E-books vs print books - ahh, the eternal question of "which do you prefer?"
Until the beginning of this year, I was a very traditional print book girl. I wanted loads and loads of beautiful, neatly typographed paper, seductively bound between covers. I loved the thrill of going up to my bookshelf and tracing my finger over the spines, trying to decide which stories I wanted to bring to bed with me for a bit of night-time pre-snooze reading.
Then I got a Kindle.
It was actually a practical decision. I knew that I was taking the year off to write my novel, and would have far less cash to burn on my reading addiction. E-books were cheap, with most just under $5. And they took up no room at all. So I sacrificed my paper fetish for value and pragmatism.
What I found was that while nothing yet beats the feeling of cracking the spine of a new tome, e-books are surprisingly addictive. Because they are so cheap, it also makes you more willing to take a chance on an unknown author. The first few weeks after I got my Kindle, I went on a bit of a bender at Amazon - buying up dozens of copies of $.99 and $1.99 books.
Most were pretty crap, but I did find a few gems that I might not have risked if I'd had to shell out $20 each for them.
One was a short novel (almost a novella), by an author called Nick Cole, titled The Old Man and the Wasteland, a beautifully soulful story about the survivor of a nuclear holocaust who journeys into the unknown, armed with his copy of Ernest Hemingway's classic The Old Man and the Sea.
Another was a science-fiction novel called Half Way Home, by Hugh Howey, about a group of young people who have been sent out into space to colonise a planet, only to wake up 15 years earlier than anticipated due to a fire that killed most of them onboard the ship.
The third is a novel called Zomblog, by TW Brown, a fun little ride through a zombie apocalypse through the eyes of Samuel Todd, a regular joe who finds himself in the middle of a waking nightmare.
To be honest, I probably wouldn't have been willing to pay the print price for any of these books. But therein lies the beauty of e-books: because there are no overheads involved, you can often get decent quality reads for peanuts. I even bought a new Margaret Atwood short story called I'm Starved for You for $2.99 - a total bargain which I would have been willing to pay more for at the shops.

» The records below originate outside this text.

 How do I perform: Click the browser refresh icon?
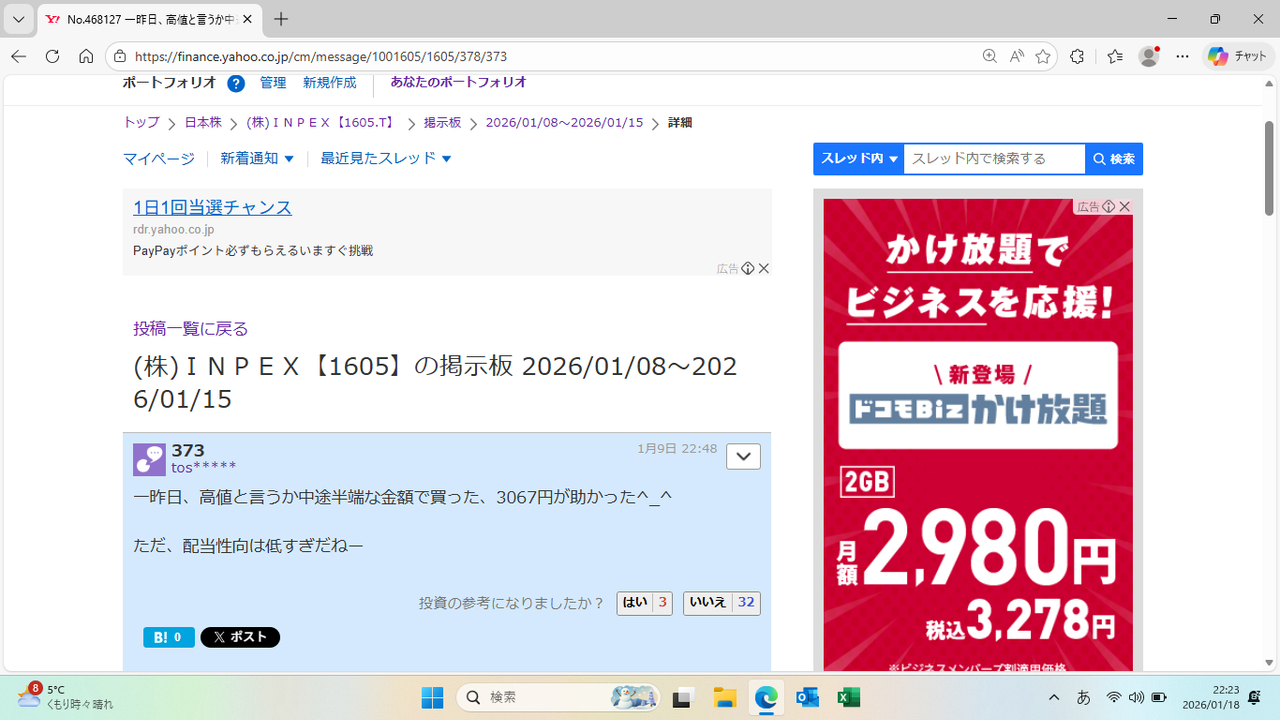pyautogui.click(x=53, y=57)
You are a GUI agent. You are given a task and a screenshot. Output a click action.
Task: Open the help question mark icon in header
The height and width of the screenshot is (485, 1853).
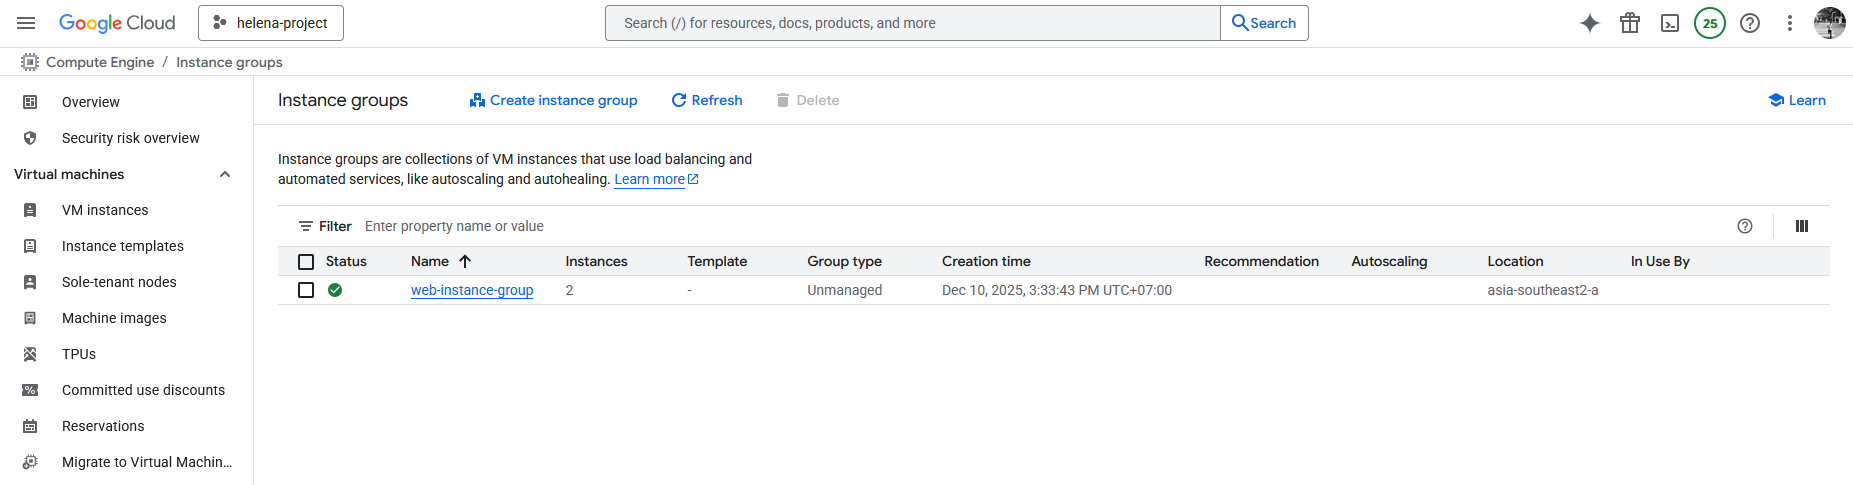(x=1749, y=23)
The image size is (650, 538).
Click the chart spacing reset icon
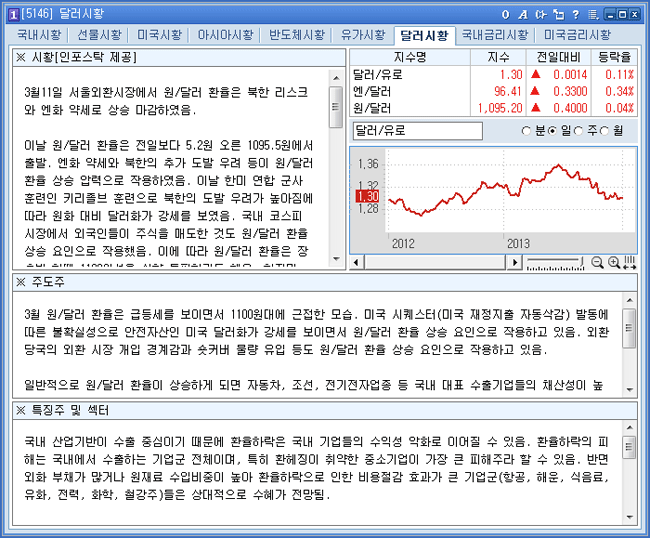[x=629, y=262]
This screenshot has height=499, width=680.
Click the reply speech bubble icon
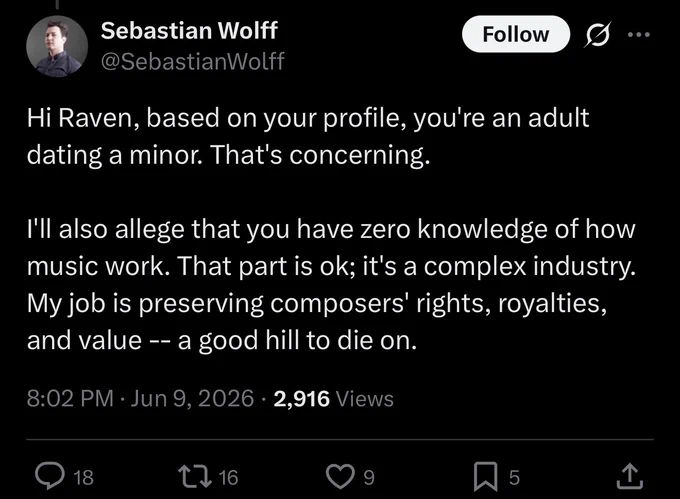(49, 476)
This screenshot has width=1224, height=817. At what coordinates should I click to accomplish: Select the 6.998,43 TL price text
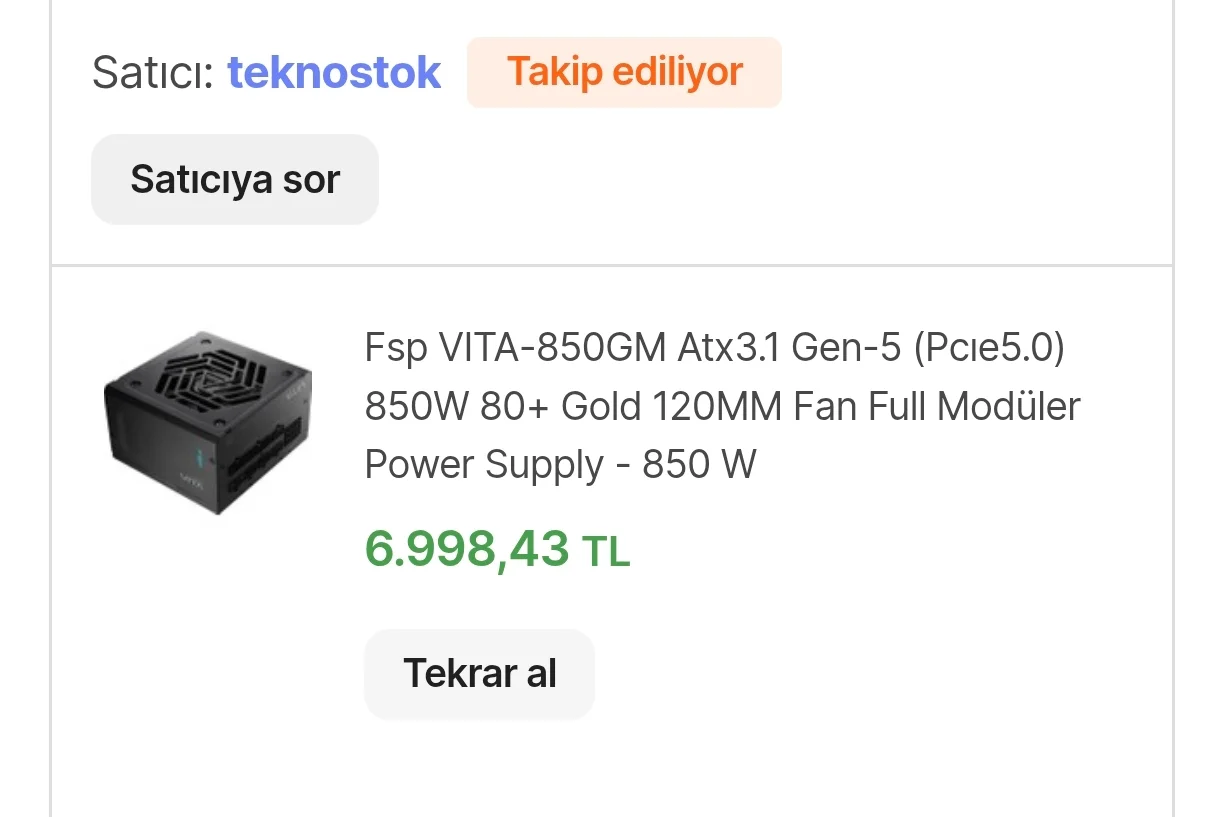tap(497, 549)
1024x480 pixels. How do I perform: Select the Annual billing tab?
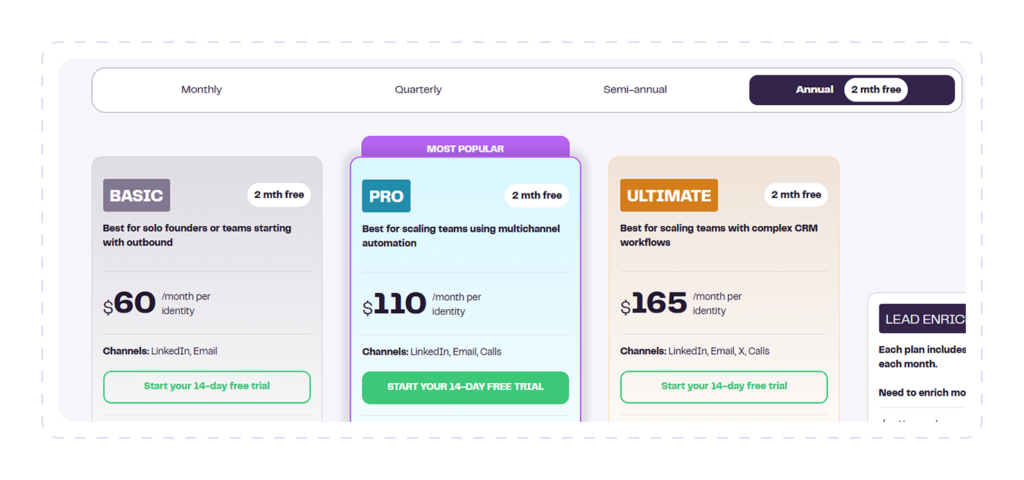pyautogui.click(x=852, y=89)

I know quite a few Kiwi authors who are going the e-publishing route and while that's a topic for another post, I think that e-books are wonderful for more adventurous readers.
While I'll always prefer print books for my favourite authors and novels, I've been enjoying using my Kindle as a sort of litmus test to see if I like a story enough to shell out money for the print version someday. E-books are also awesome for travellers, but word of caution: make sure that the places you are going to can support the technology required to run an e-reader.
This is a bit like the question about fashion. There are clothes that you wear for every day: sundresses, pencil skirts, jeans, T-shirts, work blazers and so on; then there are the ones you save for very special occasions. Print books are like the LBDs (little black dresses) of the literary world, and e-books are more your jeans-and-tee combo. Each has its own niche with the reader, and we shouldn't ever have to choose one over the other.
What do you think? Do you prefer e-books or print books and why?